Delegada não ouviu testemunhas de defesa
Elas lembraram que a delegada Ana Gadelha, titular da Delegacia de Proteção à Criança e Adolescente de Parnamirim, deu entrevista à época chorando, dizendo que as meninas passavam fome, mas que, finalmente, estavam livres. “Ela não tinha elementos para afirmar isso”, disse Vândiner.
Na época do caso, a delegada afirmou, com base no depoimento de 19 testemunhas de acusação, que as supostas agressões contra as duas meninas haviam começado a ocorrer um ano após a adoção.De acordo, ainda, com a delegada, as duas irmãs contaram que sofriam agressões físicas e psicológicas quase diariamente, além de sofrerem ameaças para não contarem o que estava acontecendo.

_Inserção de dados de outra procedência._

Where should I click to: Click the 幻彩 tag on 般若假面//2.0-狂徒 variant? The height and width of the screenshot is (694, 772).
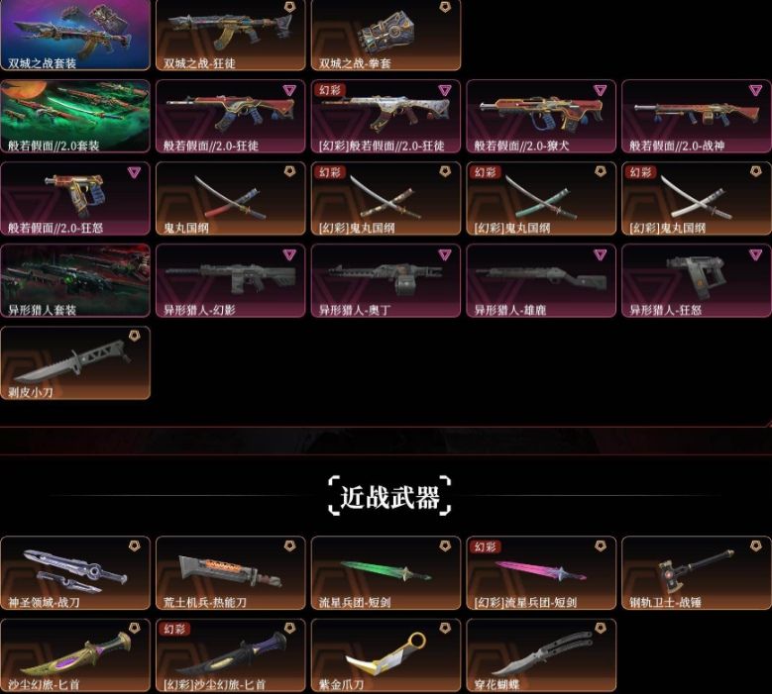pyautogui.click(x=329, y=90)
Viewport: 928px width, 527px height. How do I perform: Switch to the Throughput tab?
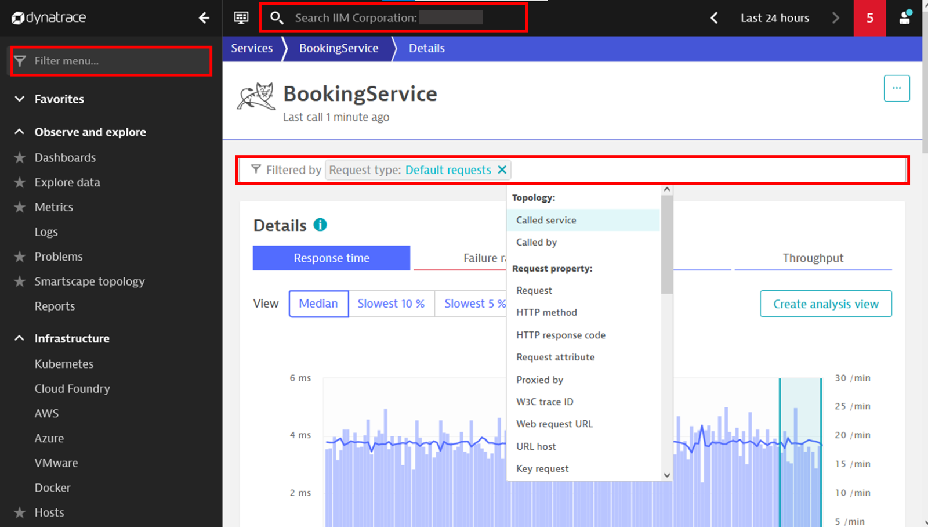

“A violência psicológica também acontecia no âmbito da obrigatoriedade de se realizar todos os serviços domésticos da casa e serviços de jardinagem. Não cabe a uma criança ficar preocupada com as coletas de lixo, mas elas eram responsáveis por coletar o lixo da residência”, declarou, à época, a delegada.
As mães adotivas disseram que a delegada só ouviu pessoas que não as conheciam, não eram do convívio pessoal nem profissional delas. Elas não sabem dizer quem indicou essas testemunhas, mas dizem que certamente “saiu do condomínio” onde moram em Parnamirim.
Acusações baseadas em fofocas
“As acusações que sofremos e que provocaram a nossa prisão foram baseadas em fofocas. As provas contundentes da delegada eram baseadas em fofocas. As testemunhas de acusação não conheciam as meninas nem nos conheciam, só disseram coisas que ouviram dizer por outras pessoas”, disse Ivana.
Uma das testemunhas de acusação, a professora particular dos filhos de uma vizinha de Ivana e Vândiner, disse à polícia que ouviu as duas meninas chorarem e gritarem, mas o depoimento deixou várias lacunas que indicavam serem falsas as afirmações.
A mulher disse, por exemplo, que as duas meninas faltavam muito à escola porque apanhavam e não podiam ir às aulas, mas isso foi desmentido pela diretora do colégio particular onde as duas estudavam, bem como pelo histórico escolar anexado aos autos, que atestou uma frequência escolar acima de 99%.
A diretora atestou que as duas eram extremamente bem cuidadas e que não faltavam às aulas. As mães relataram que elas chegaram com muitas dificuldades em todas as áreas de conhecimento, em especial de leitura e escrita, mas, com o tempo, suas notas estavam sempre entre as maiores ou dentro da média.Para chegar a esse resultado, segundo as mães das meninas, não foi do dia para a noite. Elas tinham acompanhamento diário, tanto para fazer o “dever de casa” quanto na escola, conforme consta em diversas conversas com a direção da escola via WhatsApp, que foram acostadas aos autos.
As mentiras não pararam por aí. Houve quem dissesse, segundo Vândiner, que as meninas iam de moletom para a escola todos os dias para esconder as marcas das supostas agressões.
A diretora, mais uma vez, desmentiu afirmando que a camisa da farda da escola era de manga curta. As mães confirmaram que, nas aulas de educação física, bem como em outras atividades físicas que elas participavam na área do condomínio, frequentemente as meninas usavam roupas como top, camiseta, short e biquíni.